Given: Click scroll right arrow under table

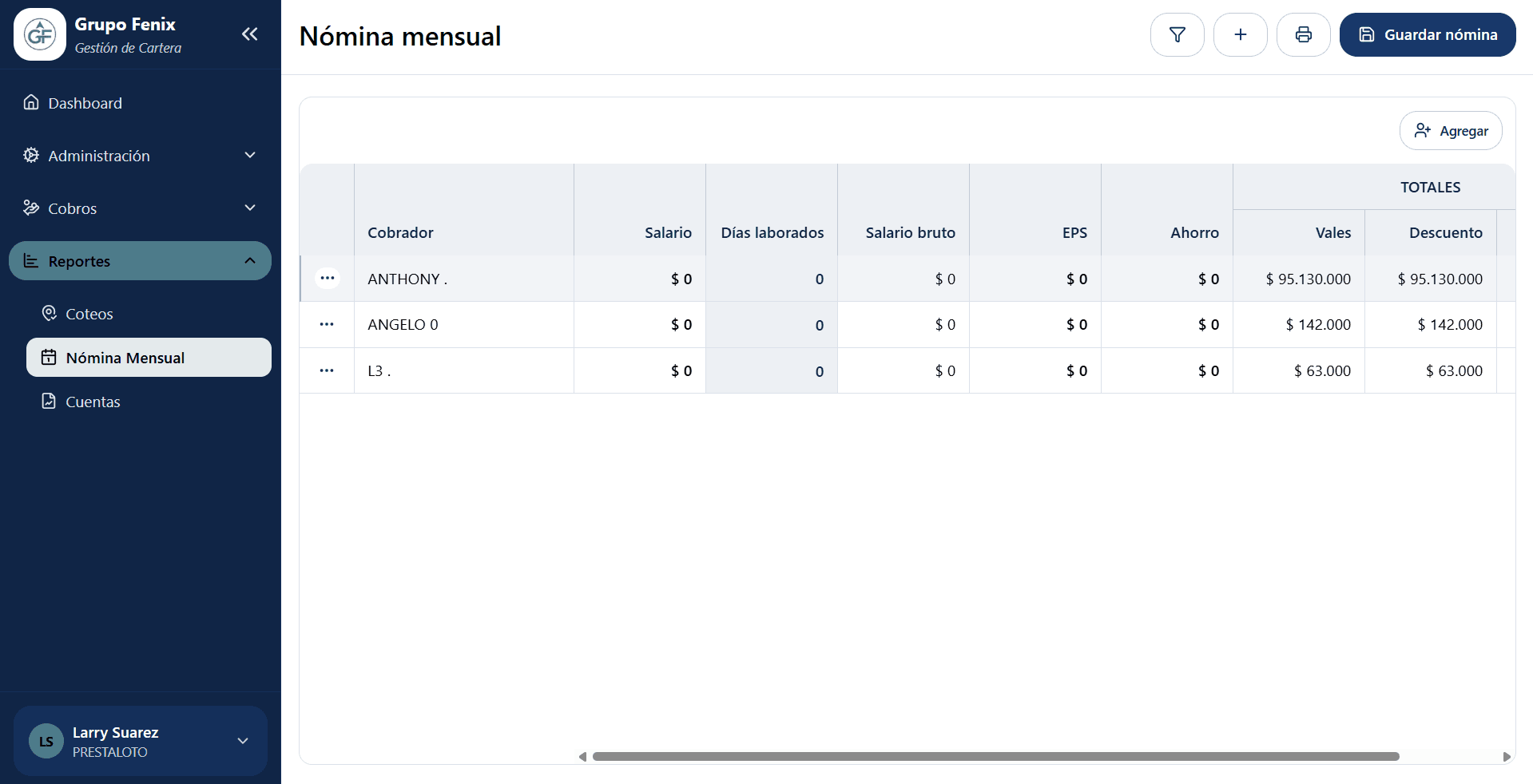Looking at the screenshot, I should 1506,756.
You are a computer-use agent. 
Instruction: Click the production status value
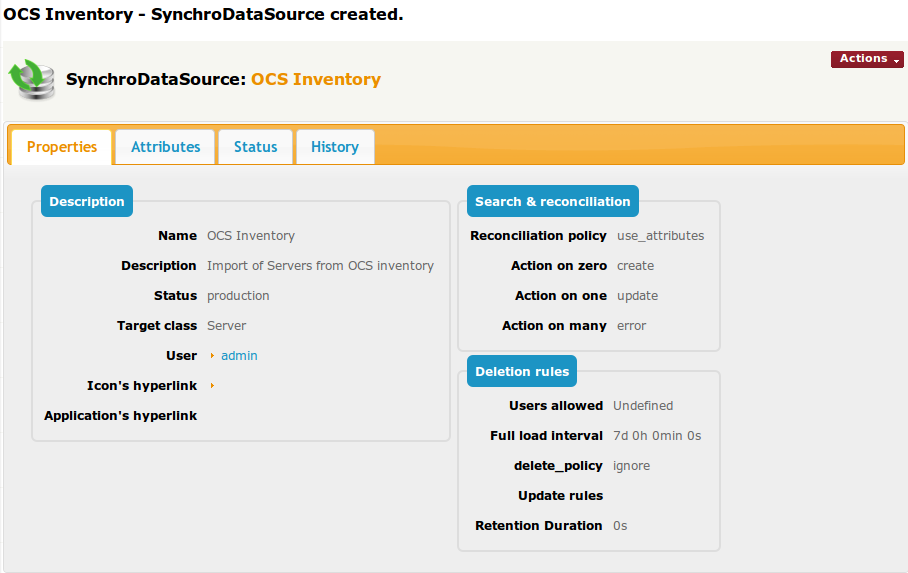[x=238, y=296]
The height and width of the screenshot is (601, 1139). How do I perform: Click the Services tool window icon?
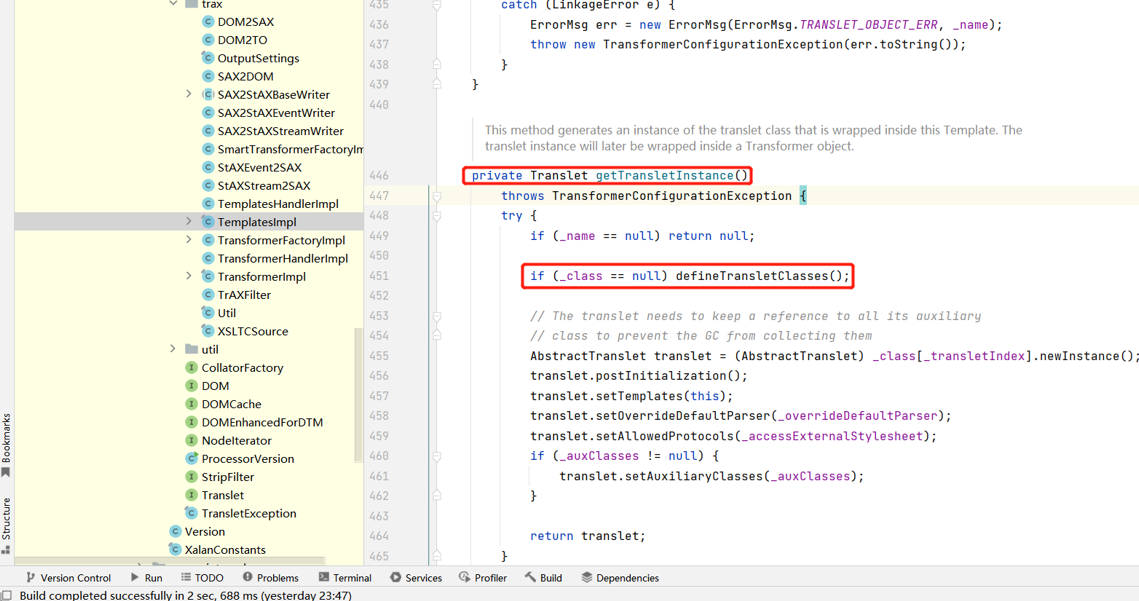(x=396, y=578)
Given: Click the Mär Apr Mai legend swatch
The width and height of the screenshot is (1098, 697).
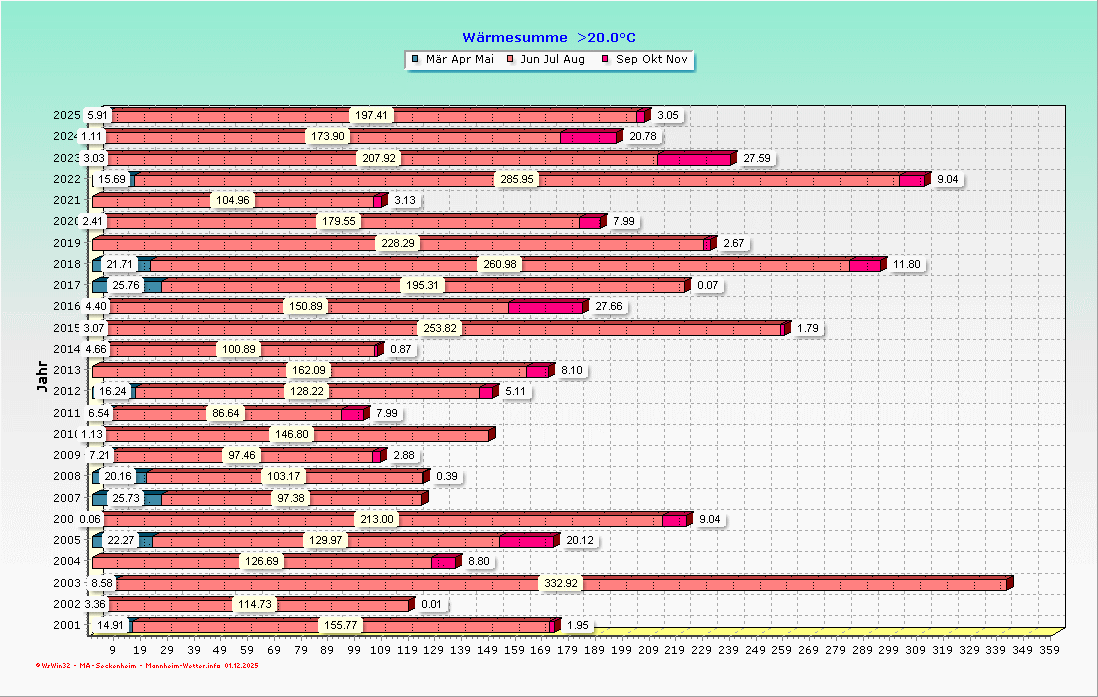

* * * *

AIM OF THE TASK
Return the listing above exactly as it appears, line for line, but leave out the pictures.

COMPLETE RESPONSE
Given: Click scroll right arrow under table

Looking at the screenshot, I should 1506,756.
You are a computer-use agent. 
Instruction: Click the production status value
[x=238, y=296]
The height and width of the screenshot is (601, 1139). How do I perform: Click the Services tool window icon?
(x=396, y=578)
Given: Click the Mär Apr Mai legend swatch
The width and height of the screenshot is (1098, 697).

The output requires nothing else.